Metin parçası:
——

Şiir adımlarıyla sürgün
Müzik, şiir ve ışık tanrısı Apollon geçti karşımıza ve
bizlere bir oyun önerdi, tapınağının gölgesinin düştüğü yere bir
demet şiir bırakıp “buraya ilk ulaşan şiiri alacak” dedi. Nar baba (Sezai
Sarıoğlu) ellerimizden tuttu ve el ele koşturduk tapınağın gölgesine. Hepimiz
demetten birer şiir aldık! Nar baba dönüp Apollona, “buna Ubuntu denir” dedi.
Sonra Apollon dahil hepimize Ubuntuyu anlattı. “Kocaman kırmızı bir afrika
haritasının altında küçük siyah bir lekedir Ubuntu. Oysa ben biz
olduğumuz zaman benim!” öfkeyle kükredi Apollon ve sürgün kararımızı verdi
şiire. “Bundan sonraki yaşamınız salt şiir olacak!” dedi
Bir yanımızda Cemal Süreya; oturmuş apartmanın merdivenlerine, Tomris Uyar
gülümsüyor pencereden aşk haline. Diğer yanımızda Nazım; yatırmış gözlerini
karşı kıyıdan, Karadeniz'in azgın sularına, memleket kokluyor. Öbür
tarafta; gencecik yüreği, güneş gibi yüzü ve yaşam ağrılarıyla Didem Madak.

——

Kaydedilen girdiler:
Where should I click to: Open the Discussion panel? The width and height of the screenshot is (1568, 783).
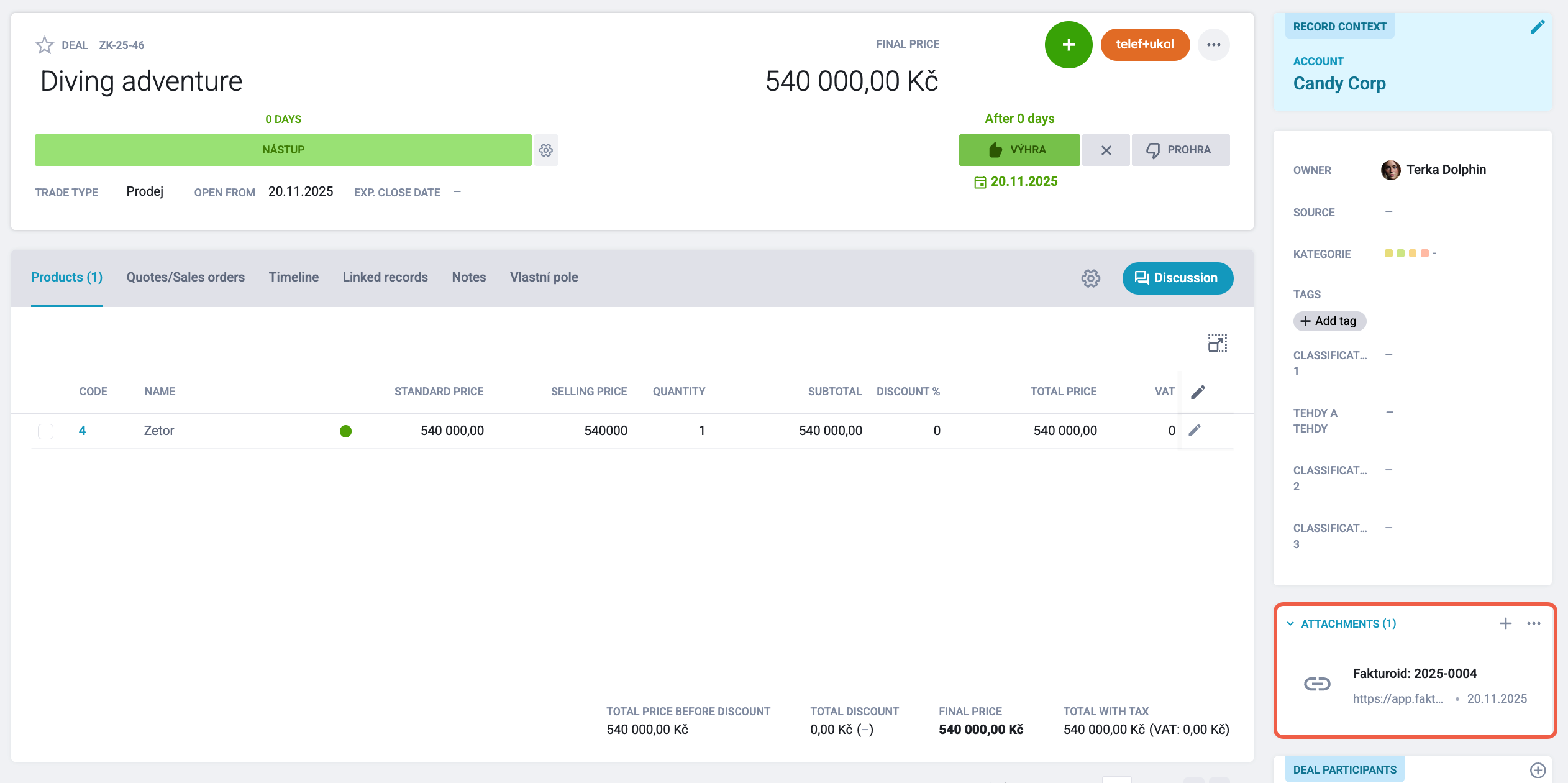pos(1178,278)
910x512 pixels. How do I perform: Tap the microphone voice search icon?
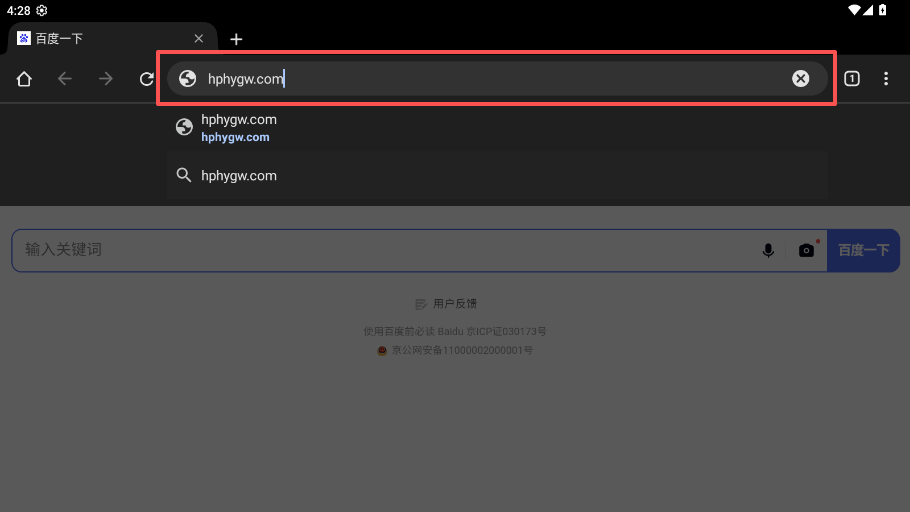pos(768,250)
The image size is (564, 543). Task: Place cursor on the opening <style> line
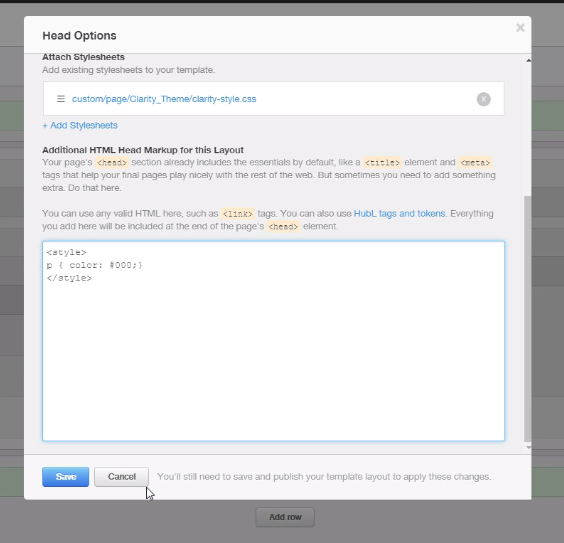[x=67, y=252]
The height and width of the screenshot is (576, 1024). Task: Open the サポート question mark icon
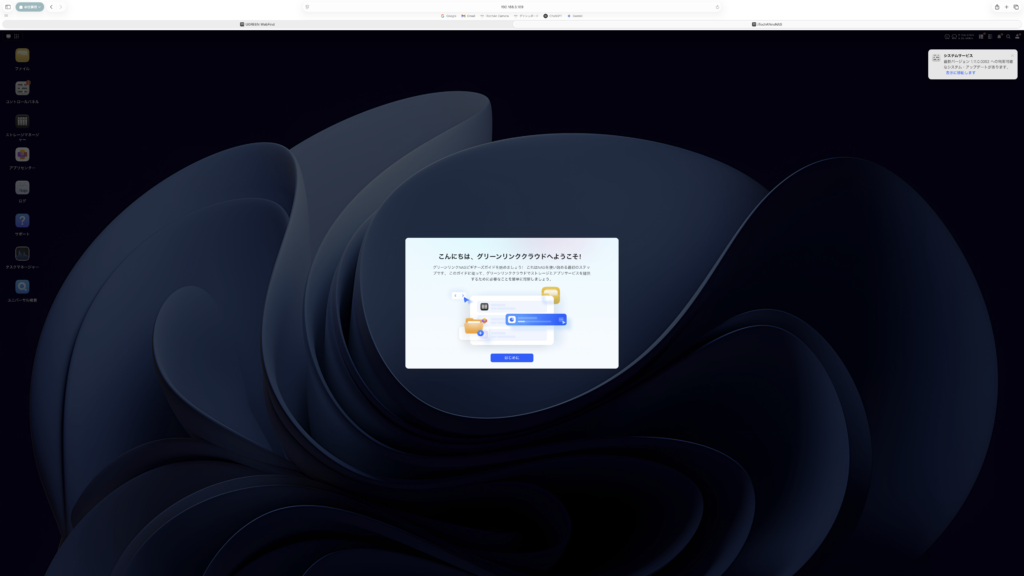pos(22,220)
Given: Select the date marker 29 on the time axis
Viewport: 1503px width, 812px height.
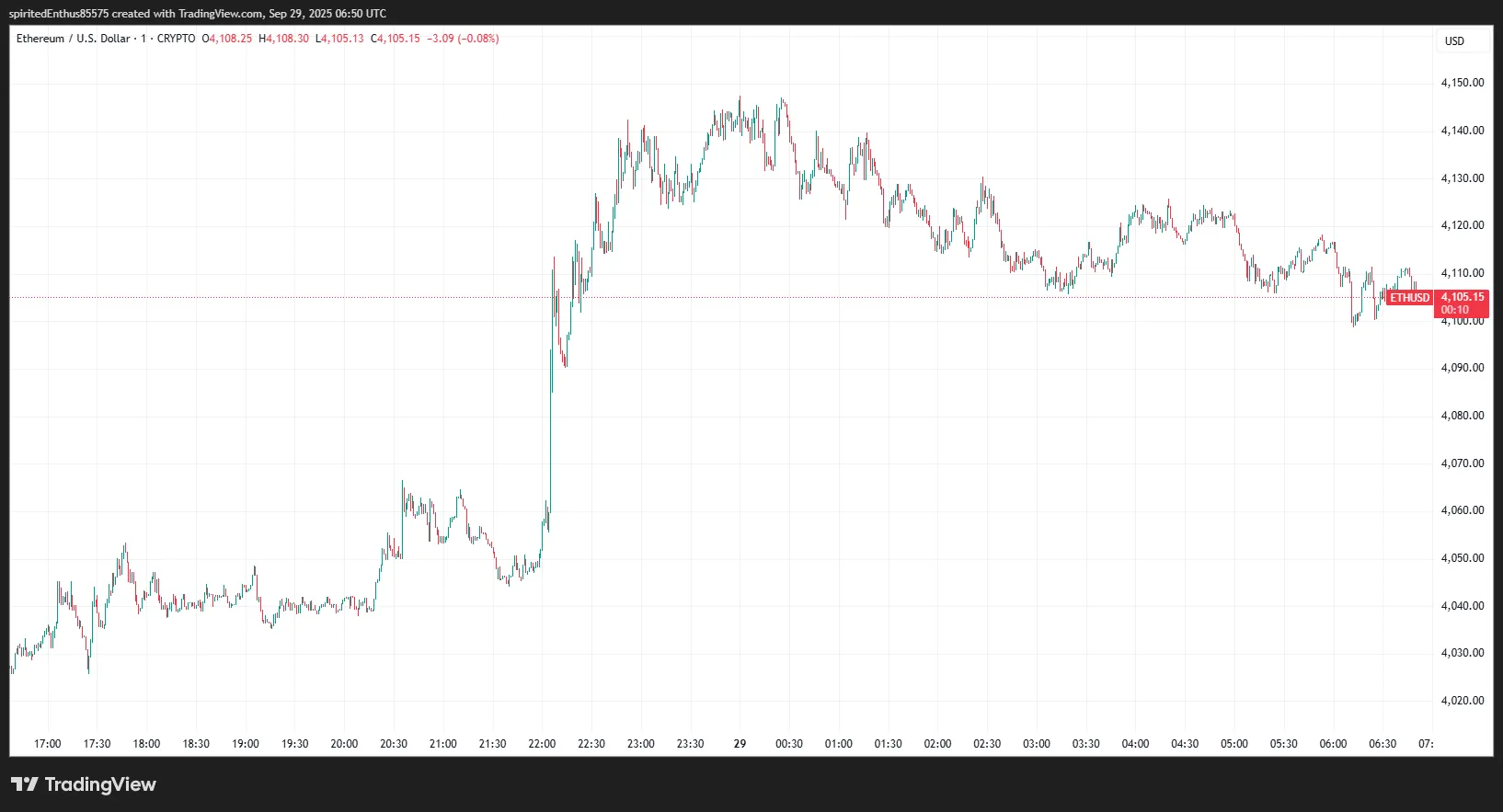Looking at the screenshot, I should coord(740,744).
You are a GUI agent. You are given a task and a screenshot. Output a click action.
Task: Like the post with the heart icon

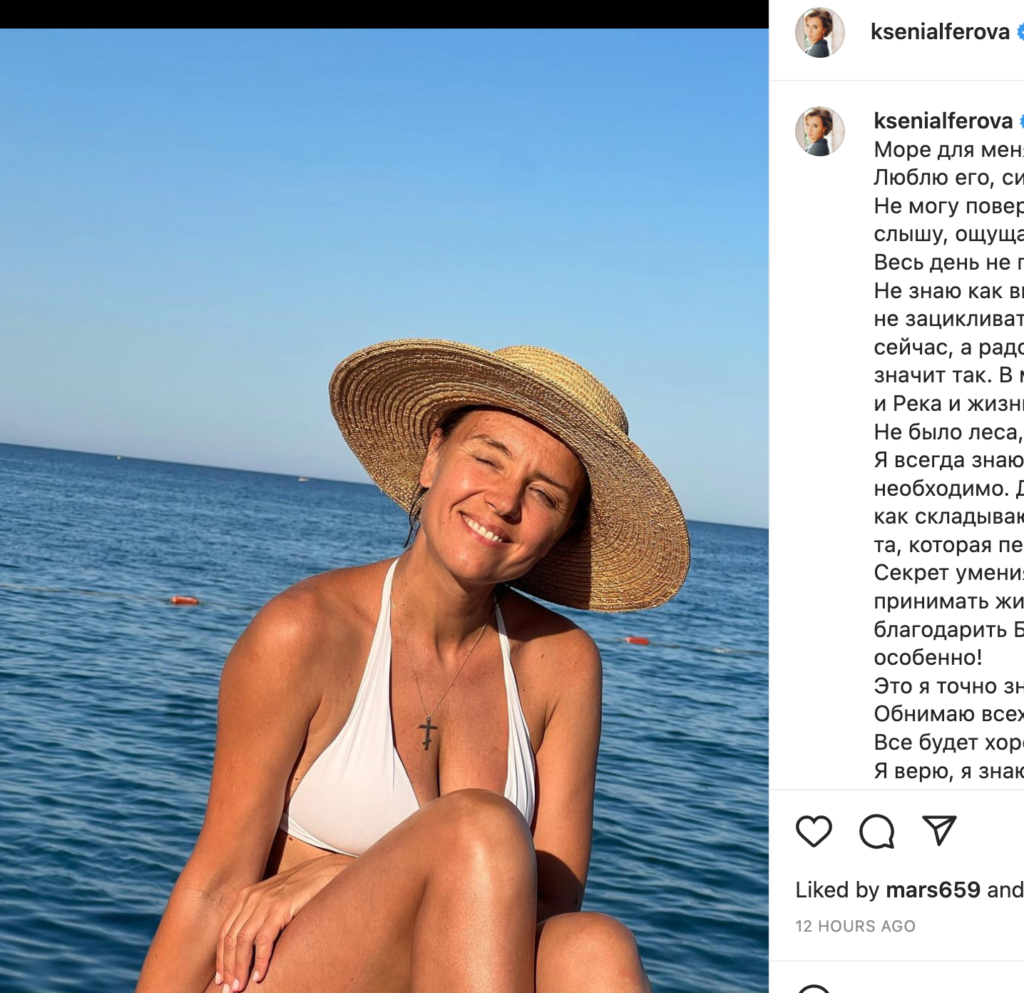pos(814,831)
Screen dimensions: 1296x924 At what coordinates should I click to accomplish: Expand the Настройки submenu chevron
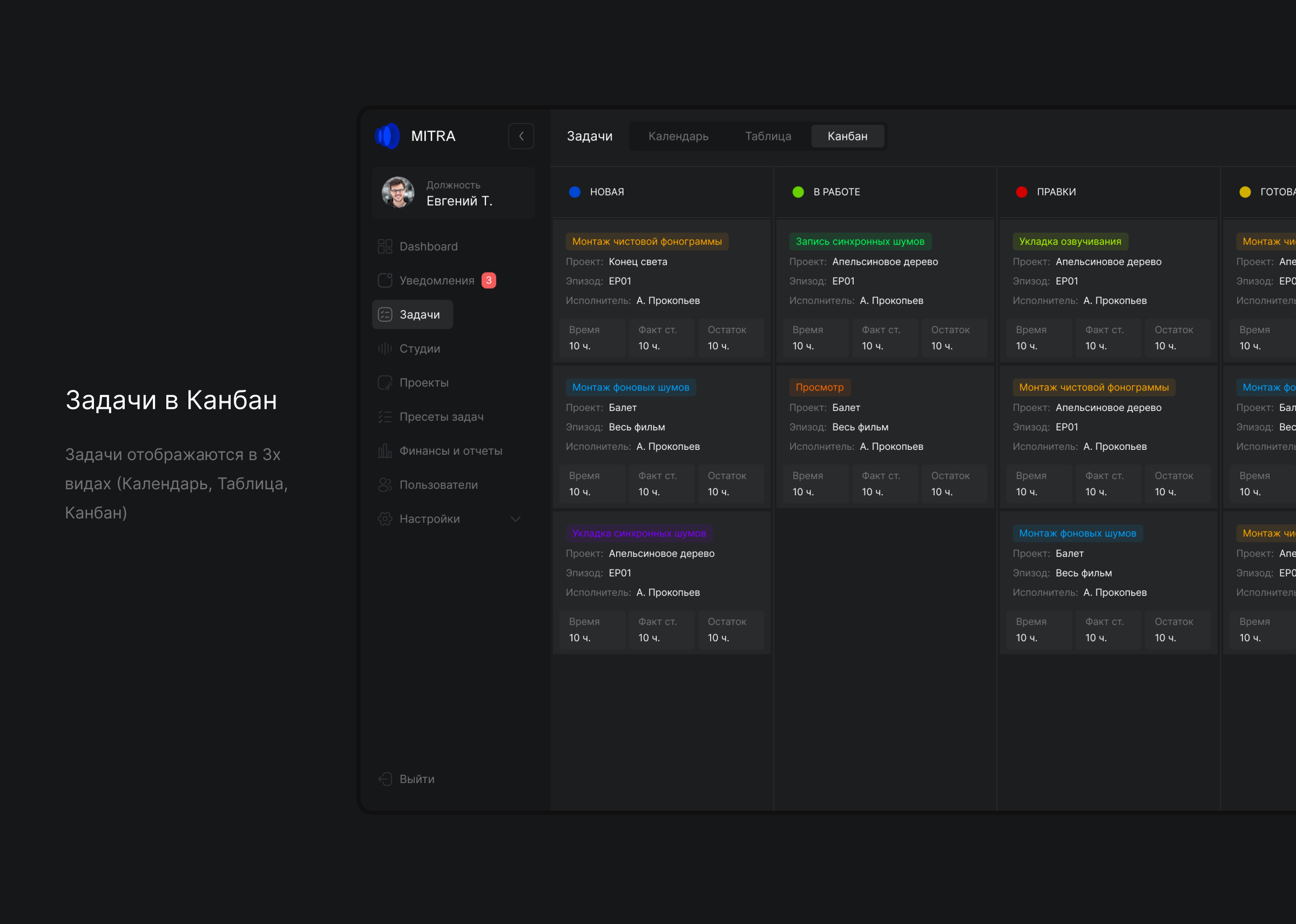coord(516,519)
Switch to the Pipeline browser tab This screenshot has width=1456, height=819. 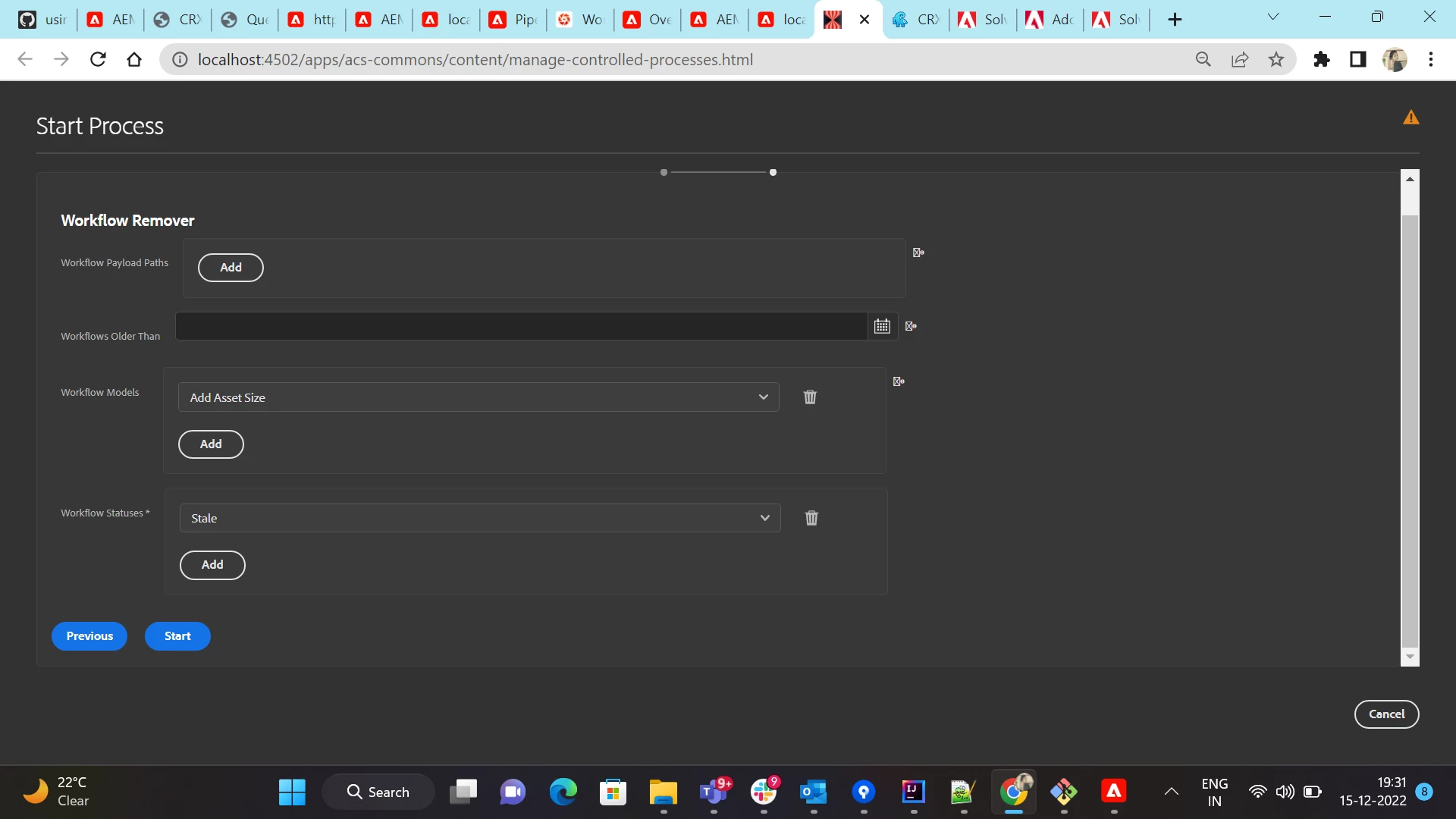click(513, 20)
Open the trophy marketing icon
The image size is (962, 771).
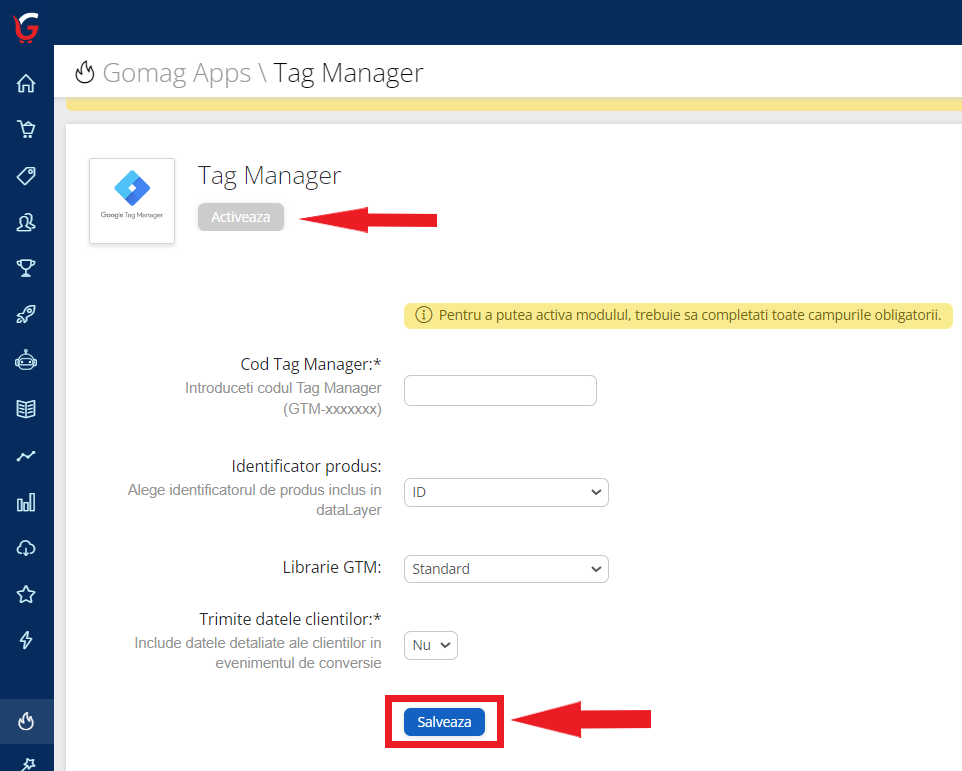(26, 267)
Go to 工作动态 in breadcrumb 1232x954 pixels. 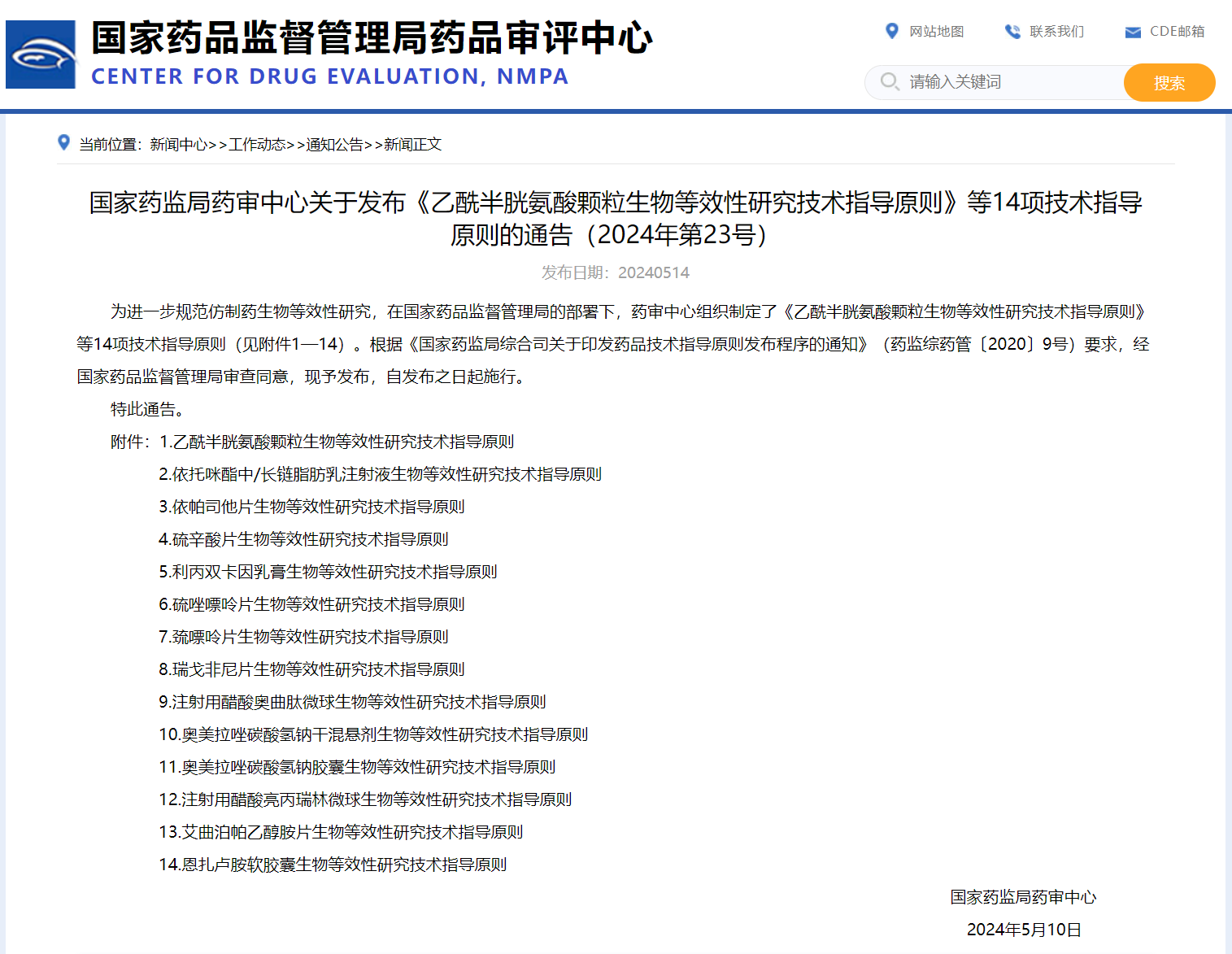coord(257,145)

——

Alıştırma tanımı: Şu üç ifade yukarıdaki sürgün metniyle uyuşuyor mu? Her birine evet ya da hayır deyip metinde hükmü belirleyen sözleri aynen alıntılayın: 1. Apollon müzik, şiir ve ışık tanrısı olarak anılıyor. 2. Demetten yalnızca bir kişi şiir alabildi. 3. Apartmanın merdivenlerine oturan kişi Nazım'dır.

Yanıt:
1. Evet: "Müzik, şiir ve ışık tanrısı Apollon"
2. Hayır: "Hepimiz demetten birer şiir aldık!"
3. Hayır: "Bir yanımızda Cemal Süreya; oturmuş apartmanın merdivenlerine"